DESCRIPTION OF THE TASK: You are asked to repeat the listing word for word and to leave out its pictures.

---------------

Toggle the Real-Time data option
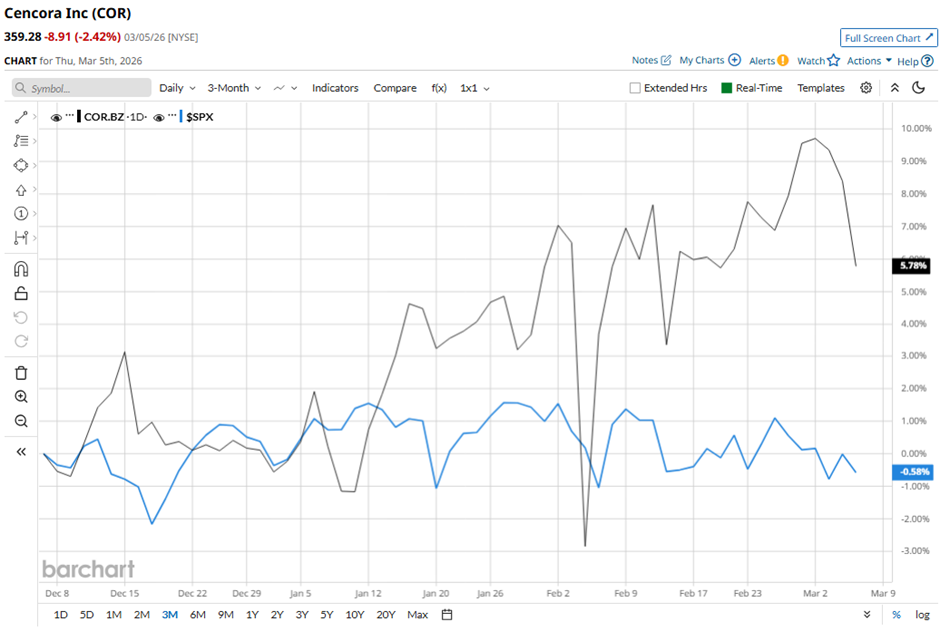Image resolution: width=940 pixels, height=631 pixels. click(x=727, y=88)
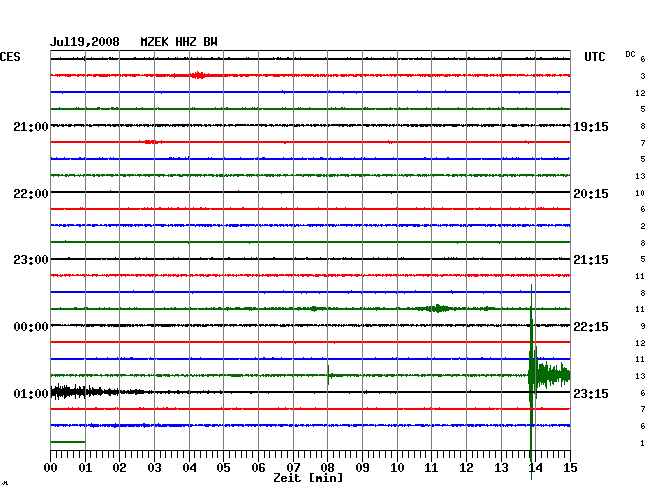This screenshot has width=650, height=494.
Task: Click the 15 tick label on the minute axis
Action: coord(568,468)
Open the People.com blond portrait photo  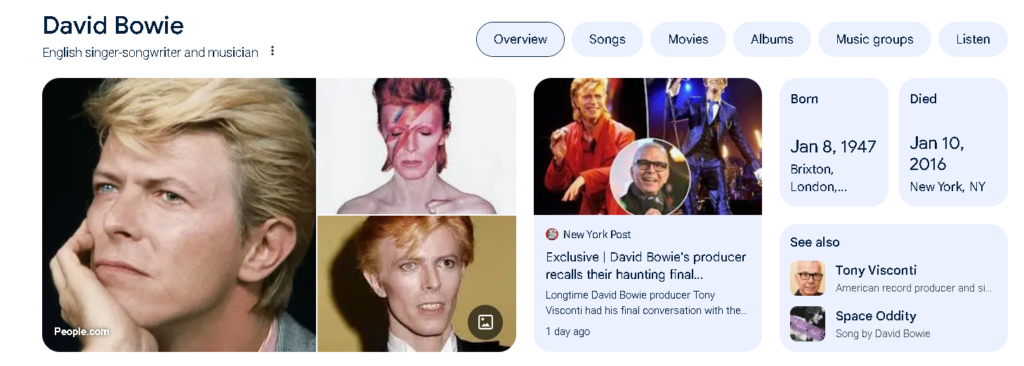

---------------

ANSWER BOX:
Toggle the Real-Time data option
Image resolution: width=940 pixels, height=631 pixels. click(x=727, y=88)
This screenshot has width=650, height=494.
Task: Click the 15 tick label on the minute axis
Action: coord(568,468)
Open the People.com blond portrait photo  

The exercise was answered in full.